Written request 1:
Answer these questions from the post about the LTM health monitor:
(a) What text result does the polled URI return when all of the server's health checks pass?
(b) According to log and packet analysis, what does the server do when it fails to answer the poll in time?
(c) Which BigIP model and software version is the post about?
Written request 2:
Render this sentence from the post about the LTM health monitor in Spanish: "The monitor generally works well and we have no issues with that basic function."
Written request 3:
Write the next part of the post about the LTM health monitor, picking up after its final sentence.

LTM Monitor - Requiring multiple failures before marking pool member down

A client pool of HTTP servers includes a URI that when polled runs some health checks on the server itself and returns a text result of "PASS" if all is well. If we don't receive "PASS", we mark the member as down. The monitor generally works well and we have no issues with that basic function.

 

However for whatever reason the server sometimes does not respond to the poll within the timeout value. Log and packet analysis shows that the server completes the TCP handshake but leaves the response to the monitor's GET request hanging. After the monitor timeout period the pool member is marked down, but marked up only a few seconds later as the next poll is typically successful.

 

Yes - the server admin needs to investigate and fix the reason for the server ignoring the poll. Understand that effort is underway and separate.

 

(Relevant to BigIP 8900, ver 10.2.3)

 

I'm looking for a way to configure a monitor so that it ultimately fails only after a number of failed polls. I would prefer this number to be configurable but at this time 2 polls would be sufficient. I believe this can be accomplished via a custom "External Monitor" but would like to know if there is a built-in way to do this since External Monitors consume additional system resources.

Source material:
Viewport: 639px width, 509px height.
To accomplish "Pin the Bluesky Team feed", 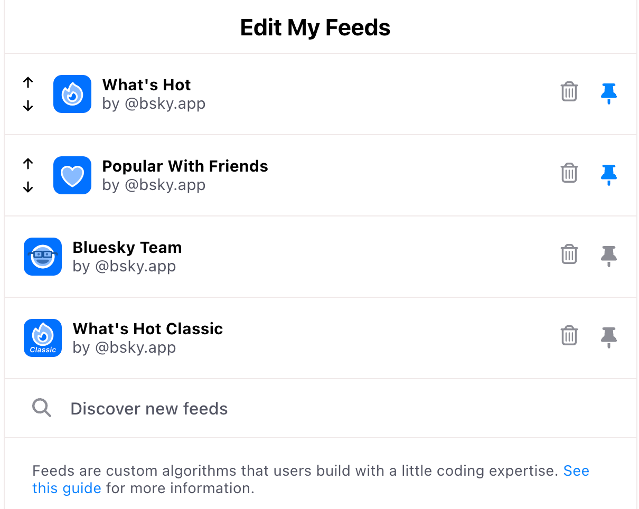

Written reply 1:
(a) "PASS"
(b) It completes the TCP handshake but leaves the response to the monitor's GET request hanging.
(c) BigIP 8900, version 10.2.3

Written reply 2:
El monitor generalmente funciona bien y no tenemos ningún problema con esa función básica.

Written reply 3:
 

I'm continuing to search on AskF5 as well as DevCentral but would appreciate any pointers to existing posts or SOL that describe how this is done, or if it is/is not possible.

 

Thanks! Ed

 

2 Replies

  • The purpose of setting the Timeout to 3xInterval+1 second is to allow the LTM to perform multiple polls before marking the server down.

     

    Some info on this topic in the following posts:

     

    https://devcentral.f5.com/questions/monitor-settings-interval-timeout-etc

     

    https://devcentral.f5.com/questions/monitor-statistics

     

    Eric

     

  • Eric,

     

    Thanks! Bonehead moment on my part as I had spoken to the server admin earlier about the purpose of the timeout. Your note sparked a thought that's making me review the packet capture and analysis for the monitor traffic in this scenario.